Do you know the way to St. Tropez? The train only goes as far as St. Raphael, and from there you must take either a bus, a $200 Mercedes taxi ride, or a ferry. Helicopter? From Monte Carlo it costs about a whopping $700. It is almost as if, perish the thought, St. Tropez didn’t want the rag tag masses at its door! Do you get that feeling?
Okay, now let’s say you’ve miraculously found your way to St. Tropez. You have the town on one end and the beaches on the other. The town is charming with a great market on Tuesdays and Saturdays, and cafés along the harbor promenade. The beaches are right on the Med and boast the likes of Brigitte Bardot and a house that was Hemingway’s. Obviously, you want to be two places at once. You want to be playa-side during the day and you want to hit the town in the evening. Good luck!
St. Tropez only has about seven taxis, and the current rate from town to the beach is $20 one way. You heard me! I got stranded in town, I won’t say how, and in the morning, I needed to get back to my beach-side hotel. At nine in the morning, zee little taxi stand, she was empty. I had a coffee, still in my party dress, and considered my options. I took to begging/ hitchhiking, not a very Tropez thing to do. A lovely Frenchman took pity on me and drove me back to my hotel for free. But I couldn’t always rely on the kindness of strangers, could I?

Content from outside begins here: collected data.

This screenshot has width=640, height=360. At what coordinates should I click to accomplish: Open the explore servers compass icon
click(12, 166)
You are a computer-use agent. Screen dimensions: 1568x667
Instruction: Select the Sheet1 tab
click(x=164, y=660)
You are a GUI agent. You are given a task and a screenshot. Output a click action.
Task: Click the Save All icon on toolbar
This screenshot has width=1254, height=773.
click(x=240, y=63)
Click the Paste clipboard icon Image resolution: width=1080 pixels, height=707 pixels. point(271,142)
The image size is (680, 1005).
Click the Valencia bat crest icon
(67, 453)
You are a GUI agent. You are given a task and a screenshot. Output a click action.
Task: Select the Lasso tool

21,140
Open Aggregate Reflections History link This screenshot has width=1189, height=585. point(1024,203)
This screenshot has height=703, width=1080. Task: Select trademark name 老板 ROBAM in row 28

So what is my recommendation? Stay in town! Stay in the lovely town. Find a hotel with a pool, for the love of convenience! Take a day when you’re feeling very motivated and adventurous, and have that single day be your beach day. For us yacht-less, chauffer-less masses, the thing about St. Tropez is that you have to make choices. Dine at Spoon or sup on the beach at sunset? Shop till you drop or work on that tan by the pool at Byblos? Champagne or rosé? Yes, St. Tropez can make life very difficult sometimes …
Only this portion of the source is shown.